[start Available data]
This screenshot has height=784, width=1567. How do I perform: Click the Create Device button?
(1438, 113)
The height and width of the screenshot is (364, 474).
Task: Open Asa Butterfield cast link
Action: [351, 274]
[end Available data]
**What to work on**
Retype the entries above line for line, changing nothing.

**Exercise response**
This screenshot has height=784, width=1567. How do I perform: Click the Create Device button?
(1438, 113)
The height and width of the screenshot is (364, 474).
Task: Open Asa Butterfield cast link
Action: [351, 274]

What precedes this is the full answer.